*** TEXT BLOCK ***

Por: | 19 de enero de 2012

Garzón in court
Is the trial of Judge Garzón a case of a country devouring one of its most brilliant children, or is it the downfall of a virtuoso who forgot that he needs an orchestra? If he loses, Spain also loses a great legal mind. But Spain is not given to the recognition of truly national figures.

Sporting heroes aside, it is hard to imagine a nationwide embrace of anyone, however much they may excel in their given field. Even when recognized the world over as an authority or a genius, back home the outstanding Spaniard is assumed to bear true loyalty to his or her clique, be it a region, a professional guild or political affiliation. While internationally, Garzón's reputation is that of a pioneering and ground-breaking lawyer in the pursuit of justice with a capital J, here he is typically viewed as a creature of the left in the interminable fight between two camps that poisons so many of Spain's institutions. And, apart from some 200 protestors at the door of the Supreme Court for the opening day of Garzón's first misconduct trial, few seem to be denouncing the fact that this revenge mission will probably lead to a terrible waste.

*** End of TEXT BLOCK ***
*** DATA EXCERPT ***

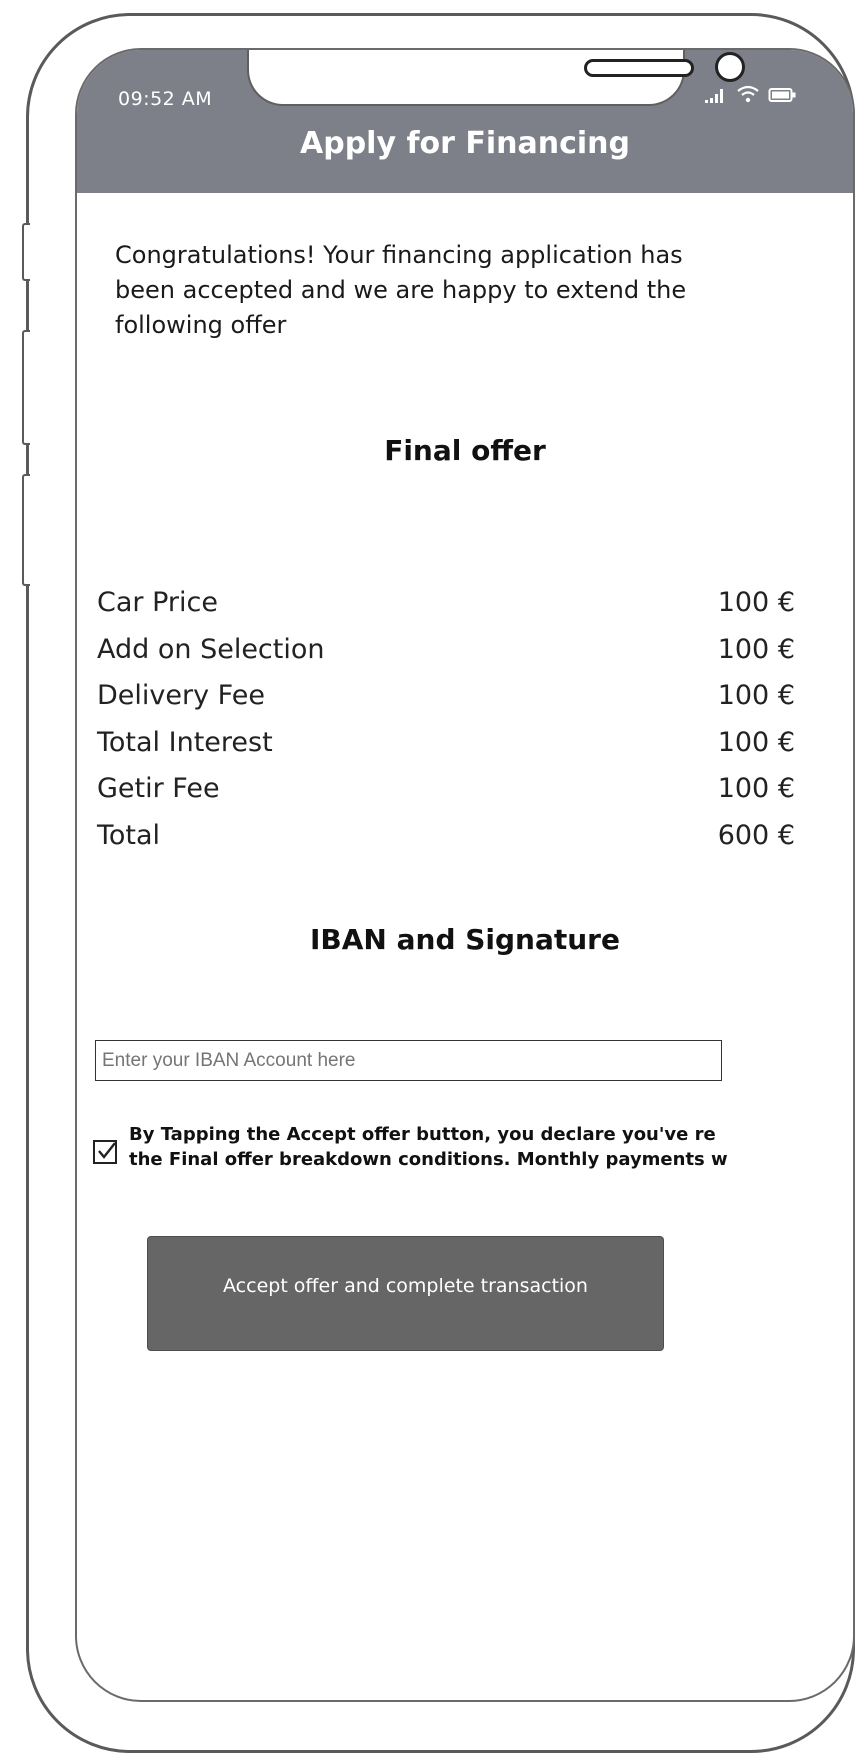  What do you see at coordinates (446, 650) in the screenshot?
I see `offer-row-add-on-selection: Add on Selection 100 €` at bounding box center [446, 650].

*** End of DATA EXCERPT ***

> [DIRECTIVE] Reproduce the article about Judge Garzón's trial word for word, from its first line to its last. Rely only on the article about Judge Garzón's trial and set the listing aside.

> [OUTPUT FOR THIS EXERCISE]
Por: | 19 de enero de 2012

Garzón in court
Is the trial of Judge Garzón a case of a country devouring one of its most brilliant children, or is it the downfall of a virtuoso who forgot that he needs an orchestra? If he loses, Spain also loses a great legal mind. But Spain is not given to the recognition of truly national figures.

Sporting heroes aside, it is hard to imagine a nationwide embrace of anyone, however much they may excel in their given field. Even when recognized the world over as an authority or a genius, back home the outstanding Spaniard is assumed to bear true loyalty to his or her clique, be it a region, a professional guild or political affiliation. While internationally, Garzón's reputation is that of a pioneering and ground-breaking lawyer in the pursuit of justice with a capital J, here he is typically viewed as a creature of the left in the interminable fight between two camps that poisons so many of Spain's institutions. And, apart from some 200 protestors at the door of the Supreme Court for the opening day of Garzón's first misconduct trial, few seem to be denouncing the fact that this revenge mission will probably lead to a terrible waste.